A África do Sul começou a mostrar o seu músculo militar
no norte de Moçambique com o primeiro contingente fortemente equipado, em
número de homens e armamento, no quadro das decisões tomadas pela Comunidade de
Desenvolvimento da África Austral (SADC) para combater o terrorismo
protagonizado pelos radicais islâmicos do al-shabbab que há anos mantêm a
província de Cabo Delgado a ferro e fogo
A
chegada das Força de Defesa Nacional da África do Sul (SANDF, na sigla em
inglês), por terra, mar e ar, com perto de 1500 elementos no terreno, é uma
resposta clara aos radicais islâmicos do al-shabbab, mas não só; é também uma
clara demonstração de posição e demarcação de território face à presença, desde
o início de Julho, de um igualmente forte contingente militar, que inclui forças
de polícia, enviadas pelo Presidente Paul Kagame, do Ruanda e que provocou
óbvio mal estar entre os países-membros da SADC.
O
Ruanda, com cerca de mil homens, foi o primeiro país a colocar forças militares
significativas em Cabo Delgado, a província do norte de Moçambique sujeita a
uma tempestade de terror soprada pelo radicalismo islâmico nos últimos anos, e
a evidente irritação na SADC decorre da demonstração de capacidade de
mobilidade das forças ruandesas e da sua notória versatilidade de actuação no
continente africano - já tem forte presença na República Centro-Africana (RCA)
- face à até aqui inércia no interior da comunidade austral que detém dois dos
mais robustos Exércitos africanos - África do Sul e Angola - e por se tratar de
um país geograficamente fora do círculo político austral.

▶ **REGISTOS FORNECIDOS**:

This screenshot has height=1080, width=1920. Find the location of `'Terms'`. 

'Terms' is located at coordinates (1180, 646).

--

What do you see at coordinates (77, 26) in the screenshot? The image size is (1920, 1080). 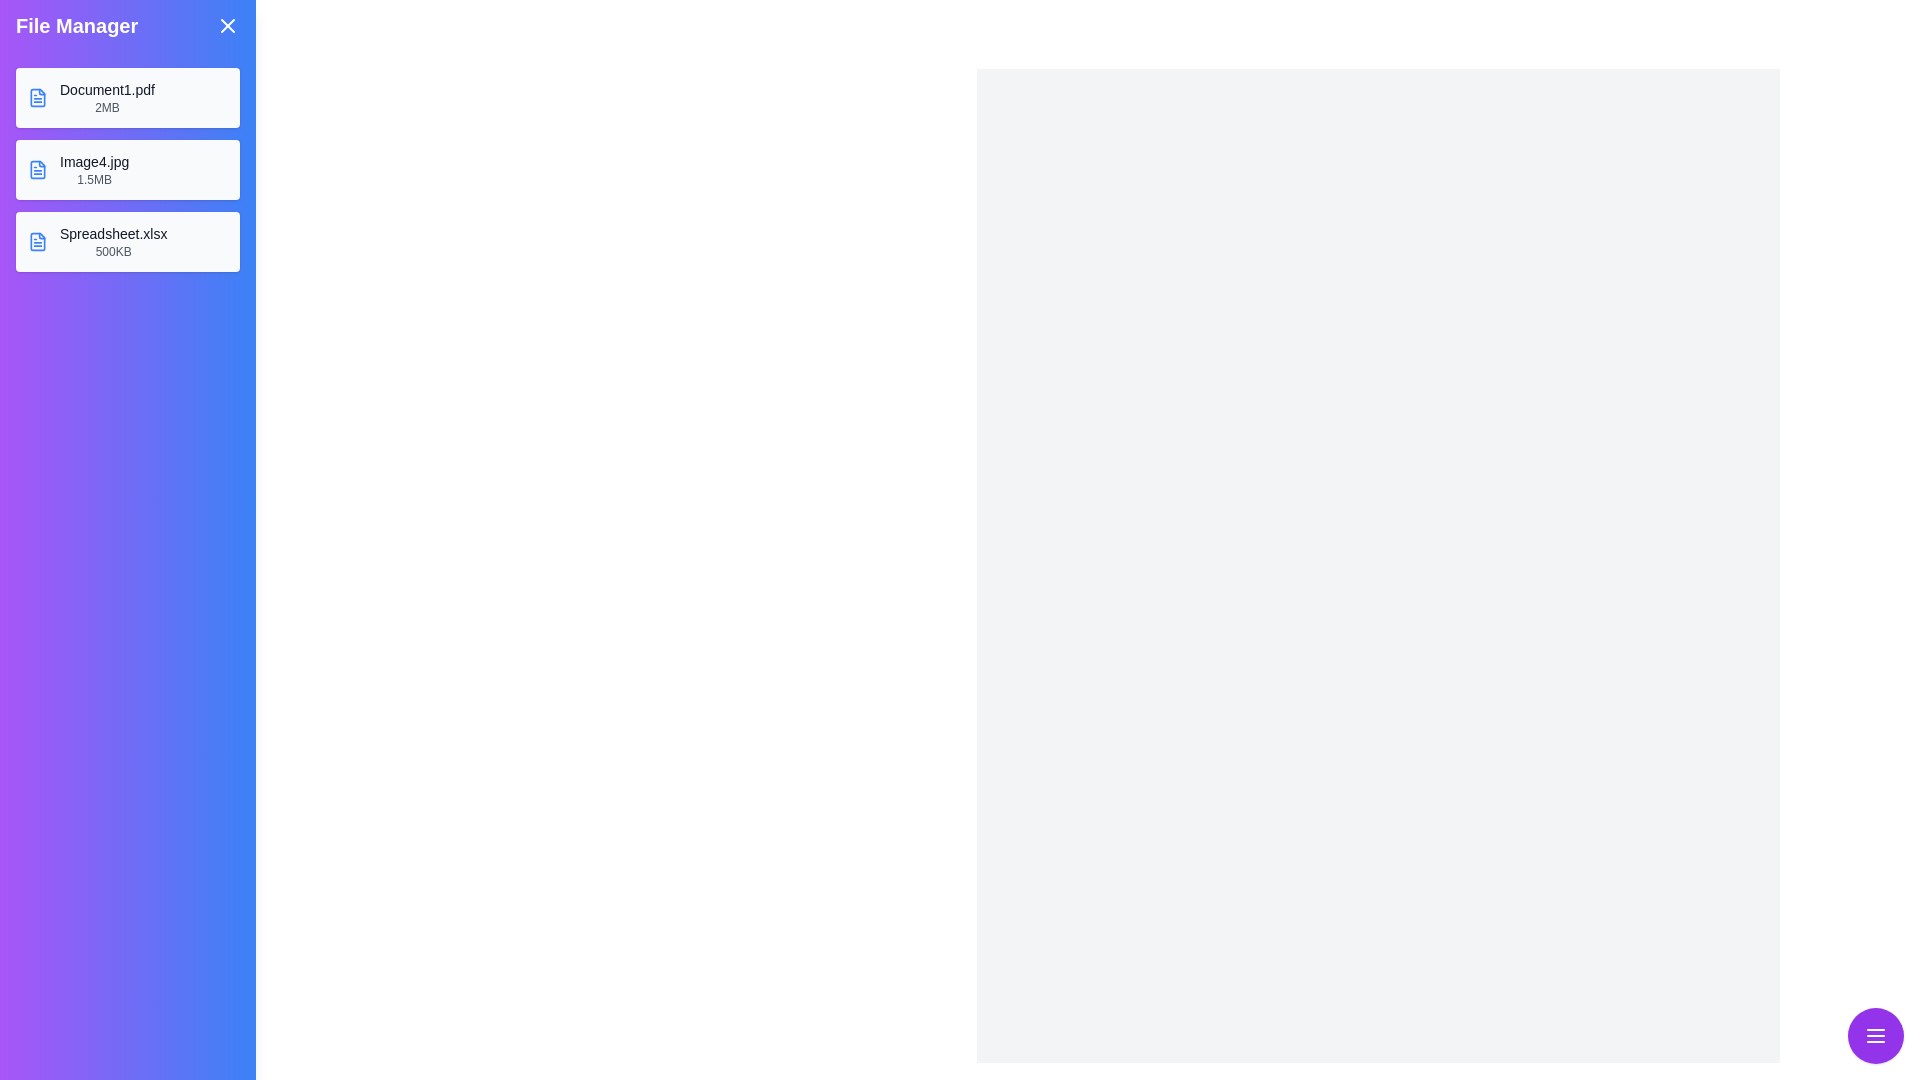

--

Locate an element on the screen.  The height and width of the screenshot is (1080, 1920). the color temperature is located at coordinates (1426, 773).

▶ **PROBLEMA PROPOSTO**: Prossiga o texto sobre as forças militares estrangeiras em Cabo Delgado a partir do ponto em que termina. Os registos têm origem numa fonte diferente da do texto.

▶ **RESPOSTA À TAREFA**:
Após
a antecipação de Kigali no envio de apoio a Maputo para combater os radicais
islâmicos, dentro da SADC, ao mesmo tempo que se faziam ouvir vozes críticas da
acção estratégica de Paul Kagame, aqui e ali deixando no ar a ideia de que o
Ruanda correu para Cabo Delgado "a mando" da França que tem ali um
investimento de biliões na exploração de gás natural pela Total, a petrolífera
de referência gaulesa, os países da SADC mais capacitados operacionalmente,
como Angola, apressaram-se a mostrar presença no local, embora a um nível mais
ligeiro, o de conselheiros militares e ou na formação das forças moçambicanas.
Mas
foi a África do Sul, que já ali manteve centenas de elementos da segurança de
empresas civis (mercenários) e cidadãos a trabalhar - pelo menos dois foram mortos
nos ataques à localidade de Palma, em Março deste ano, que deu o passo mais
relevante, agora, com a colocação, como se pode ler numa fundamentada notícia
do jornal sul-africano Mail & Guardian, de uma força militar que envolve
meios aéreos, navais e terrestres, incluindo o navio de guerra SAS Makhanda,
parte estrutural das suas forças especiais no terreno e que vai integrar as
forças navais previstas pela SADC (SAMIM, na sigla em inglês) na costa norte de
Moçambique.
Esta
força sul-africana é maioritariamente constituída por elementos humanos e
equipamento, incluindo dezenas de veículos blindados de combate e de transporte
de tropas da 43ª Brigada, com sede a norte de Pretória, que foram escoltados
por forças moçambicanas entre a fronteira com Moçambique e Cabo Delgado, para
onde foram igualmente meios aéreos, incluindo dois C-130, avões multifacetados
que podem ser utilizados em combate próximo do solo, no transporte de homens e
ainda na deslocação rápida de material militar de vários tipos, e um aparelho
especialmente equipado para vigilância aérea das movimentações dos grupos
armados da al-shabbab no solo.
O Mail
& Guardian revela que os dois C-130 têm estado, nas últimas semanas, a
realizar voos permanentes entre Pretória e Pemba, a capital da província de
Cabo Delgado, transportando equipamento militar, contendo toneladas de
munições, o que revela que se trata de forças objectivamente preparadas para
combater, transmissões, e um número indeterminado de membros das Forças
Especiais da SANDF.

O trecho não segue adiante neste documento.